Copy out the data line by line exactly, from its start to the line bearing "Given: Select the", inclusive.

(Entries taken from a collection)
╔══

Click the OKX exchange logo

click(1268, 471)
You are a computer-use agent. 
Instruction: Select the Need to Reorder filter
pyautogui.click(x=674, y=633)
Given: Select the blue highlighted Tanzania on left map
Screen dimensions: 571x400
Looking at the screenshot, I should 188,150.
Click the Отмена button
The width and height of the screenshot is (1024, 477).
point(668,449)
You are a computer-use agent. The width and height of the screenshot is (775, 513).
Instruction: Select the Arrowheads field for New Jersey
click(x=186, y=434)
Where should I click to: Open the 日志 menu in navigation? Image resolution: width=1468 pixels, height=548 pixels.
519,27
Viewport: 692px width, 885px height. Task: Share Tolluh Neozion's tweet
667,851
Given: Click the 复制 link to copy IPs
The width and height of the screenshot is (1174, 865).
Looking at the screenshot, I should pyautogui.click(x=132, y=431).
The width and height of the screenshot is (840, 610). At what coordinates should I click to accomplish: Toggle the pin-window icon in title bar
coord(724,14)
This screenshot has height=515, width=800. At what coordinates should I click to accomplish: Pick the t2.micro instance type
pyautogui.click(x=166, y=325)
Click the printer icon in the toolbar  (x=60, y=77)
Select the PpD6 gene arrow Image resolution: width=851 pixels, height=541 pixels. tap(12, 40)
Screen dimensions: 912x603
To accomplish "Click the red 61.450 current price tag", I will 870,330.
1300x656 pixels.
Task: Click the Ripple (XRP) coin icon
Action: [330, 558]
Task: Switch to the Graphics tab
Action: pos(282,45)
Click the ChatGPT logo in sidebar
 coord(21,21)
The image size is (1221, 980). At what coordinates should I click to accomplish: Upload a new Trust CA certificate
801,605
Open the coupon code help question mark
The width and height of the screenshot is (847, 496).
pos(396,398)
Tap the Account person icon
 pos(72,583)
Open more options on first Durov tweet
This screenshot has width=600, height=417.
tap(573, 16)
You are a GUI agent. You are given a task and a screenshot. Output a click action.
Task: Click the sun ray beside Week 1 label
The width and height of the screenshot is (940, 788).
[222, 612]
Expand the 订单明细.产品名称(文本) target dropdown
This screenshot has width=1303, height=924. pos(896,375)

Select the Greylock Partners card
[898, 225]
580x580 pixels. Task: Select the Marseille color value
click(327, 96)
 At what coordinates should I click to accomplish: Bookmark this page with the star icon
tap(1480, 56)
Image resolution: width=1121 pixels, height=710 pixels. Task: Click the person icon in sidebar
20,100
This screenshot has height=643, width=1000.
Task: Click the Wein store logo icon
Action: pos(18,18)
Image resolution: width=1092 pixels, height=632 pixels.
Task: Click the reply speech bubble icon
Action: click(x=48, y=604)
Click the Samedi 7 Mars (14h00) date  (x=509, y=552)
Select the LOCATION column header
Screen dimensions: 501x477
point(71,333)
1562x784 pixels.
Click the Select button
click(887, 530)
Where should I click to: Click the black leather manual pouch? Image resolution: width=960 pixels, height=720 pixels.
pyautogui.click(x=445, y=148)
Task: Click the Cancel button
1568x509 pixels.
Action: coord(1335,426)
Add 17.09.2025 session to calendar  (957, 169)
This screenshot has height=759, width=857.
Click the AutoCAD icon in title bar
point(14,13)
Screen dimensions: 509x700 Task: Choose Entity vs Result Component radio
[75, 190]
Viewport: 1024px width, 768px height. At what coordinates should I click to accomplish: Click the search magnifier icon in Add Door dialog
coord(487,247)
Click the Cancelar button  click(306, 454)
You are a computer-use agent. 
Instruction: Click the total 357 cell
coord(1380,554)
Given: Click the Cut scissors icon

╚══

▶ **Task response**
Click the OKX exchange logo

click(1268, 471)
You are a computer-use agent. 
Instruction: Select the Need to Reorder filter
pyautogui.click(x=674, y=633)
Given: Select the blue highlighted Tanzania on left map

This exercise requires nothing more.